Tencent forwards the information (IP address, time/date, list of suspicious URLs that you might have been trying to visit) to the appropriate Chinese authorities for further investigation.
Profit!
Nope. The hash list is local. Nothing goes from your device to Tencent.
I put this squarely on AppleInsider’s editorial staff. They ran with this very clickable, scary China article before checking the facts. They didn't want to be scooped by MacRumors or 9to5Mac. Only now comes the update after the usual trolls here jumped on it.
Apple does not send your browsing habits to Google or Tencent. Instead Apple compares the URL against databases it obtained from Google and Tencent. Nothing leaves Apple. You are not tracked by Google or Tencent. Apple is merely using lists of suspicious websites it has in its possession to warn the user that the website they are visiting may be compromised. End of story.
Yet another gotcha story planted to stir the pot and all the Apple tech blogs took the bait without investigating. It was on the Internet so it must be true, right? Is that how online tech journalism works? God help us all.
Exactly this. I thought AI was better than this. I've enjoyed their editorials bashing sites doing exactly this and they're now guilty of it. What you wrote here is the REAL STORY behind today's mis-events. For shame AI.... for shame...
By itself, this is a benign service Apple provides to customers through Google and Tencent. Cast against the light of Apple's recent takedown of the HK and Quartz apps and their previous acquiescence, people can rightfully question Apple's motives. Especially since Tencent can be a willing proxy in China's efforts to punish any and all who show support for the HK protesters. https://deadspin.com/adrian-wojnarowski-upset-former-espn-reporter-who-helpe-1838922338 Woj like the tweet from the NBA Exec. Tencent, acting as proxy for the gov't (my opinion) doled out the punishment for liking the tweet. Show cancelled by Tencent. Viewed in isolation this Safe Browsing thing ain't much. Viewed in the context of what's going on in the world, it still ain't much but people have every right to give this situation the side eye considering the player involved.

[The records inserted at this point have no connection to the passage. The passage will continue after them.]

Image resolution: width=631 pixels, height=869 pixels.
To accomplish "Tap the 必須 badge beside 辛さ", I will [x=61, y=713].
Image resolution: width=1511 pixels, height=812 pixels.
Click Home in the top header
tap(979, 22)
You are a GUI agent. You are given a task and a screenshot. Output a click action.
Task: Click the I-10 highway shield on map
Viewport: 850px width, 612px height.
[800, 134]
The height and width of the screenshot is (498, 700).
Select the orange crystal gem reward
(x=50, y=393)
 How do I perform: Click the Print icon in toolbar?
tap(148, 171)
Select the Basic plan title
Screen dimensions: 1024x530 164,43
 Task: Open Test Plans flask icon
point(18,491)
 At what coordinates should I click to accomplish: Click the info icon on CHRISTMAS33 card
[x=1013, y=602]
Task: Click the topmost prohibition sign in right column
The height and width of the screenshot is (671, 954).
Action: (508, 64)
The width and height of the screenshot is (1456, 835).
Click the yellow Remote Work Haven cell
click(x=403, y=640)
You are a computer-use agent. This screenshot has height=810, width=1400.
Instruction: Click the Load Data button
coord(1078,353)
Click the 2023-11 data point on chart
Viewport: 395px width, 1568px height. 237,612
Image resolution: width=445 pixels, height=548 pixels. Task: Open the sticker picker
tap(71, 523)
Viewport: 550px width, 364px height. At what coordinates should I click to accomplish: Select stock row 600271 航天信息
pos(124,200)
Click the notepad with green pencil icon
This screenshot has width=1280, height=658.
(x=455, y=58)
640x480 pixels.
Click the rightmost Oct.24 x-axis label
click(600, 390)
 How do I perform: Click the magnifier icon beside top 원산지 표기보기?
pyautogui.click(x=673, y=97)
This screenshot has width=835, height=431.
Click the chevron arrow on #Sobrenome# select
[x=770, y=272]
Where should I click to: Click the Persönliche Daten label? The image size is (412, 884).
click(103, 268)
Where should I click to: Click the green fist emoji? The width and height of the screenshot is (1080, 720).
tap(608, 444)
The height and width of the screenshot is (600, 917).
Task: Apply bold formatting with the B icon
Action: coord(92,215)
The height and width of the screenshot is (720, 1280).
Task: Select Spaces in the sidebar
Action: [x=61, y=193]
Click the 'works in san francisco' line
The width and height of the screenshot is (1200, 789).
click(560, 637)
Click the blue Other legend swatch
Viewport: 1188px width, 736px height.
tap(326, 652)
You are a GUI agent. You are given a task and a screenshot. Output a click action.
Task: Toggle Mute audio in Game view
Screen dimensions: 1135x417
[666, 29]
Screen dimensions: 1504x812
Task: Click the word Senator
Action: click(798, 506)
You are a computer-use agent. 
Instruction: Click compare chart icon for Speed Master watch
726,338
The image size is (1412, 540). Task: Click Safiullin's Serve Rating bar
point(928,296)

Tencent makes a list of "suspicious" URLs (malware, pro-democracy, etc.)
It hashes all the URLs and makes the list available for download. It retains a map of all of the hashes and the URLs for each hash.
Safari downloads the hash list.
Whenever you try to visit a URL whose hash is on the list, Safari phones home to Tencent and tells them the hash (revealing your IP address in the process.)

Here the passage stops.